§ Supplied data:
=== Section Start ===
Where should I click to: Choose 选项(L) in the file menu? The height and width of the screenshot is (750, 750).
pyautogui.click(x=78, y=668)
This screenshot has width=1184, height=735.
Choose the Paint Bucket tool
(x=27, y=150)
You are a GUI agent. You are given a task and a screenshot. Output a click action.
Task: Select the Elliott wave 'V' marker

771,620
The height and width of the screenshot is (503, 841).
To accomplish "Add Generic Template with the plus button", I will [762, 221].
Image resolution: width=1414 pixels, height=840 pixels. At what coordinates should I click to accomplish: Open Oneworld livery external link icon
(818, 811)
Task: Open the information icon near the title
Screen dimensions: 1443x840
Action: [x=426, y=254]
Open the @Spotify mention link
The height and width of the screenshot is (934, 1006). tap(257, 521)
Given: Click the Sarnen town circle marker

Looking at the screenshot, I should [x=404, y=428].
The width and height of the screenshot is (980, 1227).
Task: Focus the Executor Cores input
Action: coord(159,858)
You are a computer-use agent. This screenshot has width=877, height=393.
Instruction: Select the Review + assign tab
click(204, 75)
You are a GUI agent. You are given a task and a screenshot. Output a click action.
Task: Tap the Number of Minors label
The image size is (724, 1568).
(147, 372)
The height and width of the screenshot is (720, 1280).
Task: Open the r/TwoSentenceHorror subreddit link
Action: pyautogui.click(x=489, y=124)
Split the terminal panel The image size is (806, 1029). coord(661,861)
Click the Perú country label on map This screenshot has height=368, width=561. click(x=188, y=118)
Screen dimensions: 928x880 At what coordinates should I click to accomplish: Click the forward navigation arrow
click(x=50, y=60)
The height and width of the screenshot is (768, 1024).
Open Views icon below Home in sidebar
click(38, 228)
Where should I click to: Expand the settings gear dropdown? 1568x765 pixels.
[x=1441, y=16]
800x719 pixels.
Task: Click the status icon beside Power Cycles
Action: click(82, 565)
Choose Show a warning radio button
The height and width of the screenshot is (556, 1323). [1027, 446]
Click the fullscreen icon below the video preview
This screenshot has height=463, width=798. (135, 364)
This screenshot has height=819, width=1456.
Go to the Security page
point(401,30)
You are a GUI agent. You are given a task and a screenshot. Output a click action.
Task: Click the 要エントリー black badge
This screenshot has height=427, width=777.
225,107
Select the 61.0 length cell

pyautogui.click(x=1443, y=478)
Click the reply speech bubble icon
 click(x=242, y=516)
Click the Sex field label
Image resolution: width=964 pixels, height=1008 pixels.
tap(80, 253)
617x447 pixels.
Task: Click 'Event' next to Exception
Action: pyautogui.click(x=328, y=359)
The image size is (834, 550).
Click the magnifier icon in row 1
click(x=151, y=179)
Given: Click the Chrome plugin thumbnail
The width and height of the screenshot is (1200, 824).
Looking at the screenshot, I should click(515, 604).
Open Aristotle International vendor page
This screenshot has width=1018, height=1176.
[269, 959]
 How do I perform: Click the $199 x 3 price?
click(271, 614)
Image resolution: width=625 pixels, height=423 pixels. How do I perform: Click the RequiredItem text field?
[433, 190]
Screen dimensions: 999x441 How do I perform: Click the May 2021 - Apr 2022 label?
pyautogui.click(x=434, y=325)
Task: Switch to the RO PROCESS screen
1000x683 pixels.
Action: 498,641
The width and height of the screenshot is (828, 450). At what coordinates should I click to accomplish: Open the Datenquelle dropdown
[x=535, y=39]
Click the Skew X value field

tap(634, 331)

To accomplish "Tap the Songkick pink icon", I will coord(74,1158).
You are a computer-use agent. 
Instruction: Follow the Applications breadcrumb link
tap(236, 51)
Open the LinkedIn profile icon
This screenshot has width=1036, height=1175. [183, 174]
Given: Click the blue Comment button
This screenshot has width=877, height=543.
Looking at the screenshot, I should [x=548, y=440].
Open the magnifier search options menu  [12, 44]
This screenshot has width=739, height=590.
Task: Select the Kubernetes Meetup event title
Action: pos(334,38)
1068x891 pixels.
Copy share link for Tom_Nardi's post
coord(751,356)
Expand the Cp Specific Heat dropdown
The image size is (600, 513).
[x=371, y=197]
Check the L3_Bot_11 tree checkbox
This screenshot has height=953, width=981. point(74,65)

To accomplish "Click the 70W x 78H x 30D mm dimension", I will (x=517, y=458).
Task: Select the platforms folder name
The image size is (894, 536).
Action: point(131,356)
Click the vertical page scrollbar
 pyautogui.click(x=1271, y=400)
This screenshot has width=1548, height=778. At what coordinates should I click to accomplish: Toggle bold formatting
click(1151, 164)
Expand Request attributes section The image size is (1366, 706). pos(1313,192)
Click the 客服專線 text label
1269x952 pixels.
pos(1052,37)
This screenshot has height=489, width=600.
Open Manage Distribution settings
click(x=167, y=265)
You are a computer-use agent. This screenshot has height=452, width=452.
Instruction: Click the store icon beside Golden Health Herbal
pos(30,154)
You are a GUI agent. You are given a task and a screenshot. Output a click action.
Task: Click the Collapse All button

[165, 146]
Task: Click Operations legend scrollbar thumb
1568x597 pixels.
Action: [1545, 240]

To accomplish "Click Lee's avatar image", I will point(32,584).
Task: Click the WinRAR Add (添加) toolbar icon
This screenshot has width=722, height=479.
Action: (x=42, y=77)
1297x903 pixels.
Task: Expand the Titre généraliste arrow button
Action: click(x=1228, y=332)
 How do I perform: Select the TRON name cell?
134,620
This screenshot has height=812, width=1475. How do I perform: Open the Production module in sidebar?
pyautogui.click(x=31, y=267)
=== Section End ===
Where a line of the records has the string "will", copy that line.

To accomplish "Add Generic Template with the plus button", I will [762, 221].
To accomplish "Tap the Songkick pink icon", I will coord(74,1158).
To accomplish "Click the 70W x 78H x 30D mm dimension", I will (x=517, y=458).
To accomplish "Click Lee's avatar image", I will point(32,584).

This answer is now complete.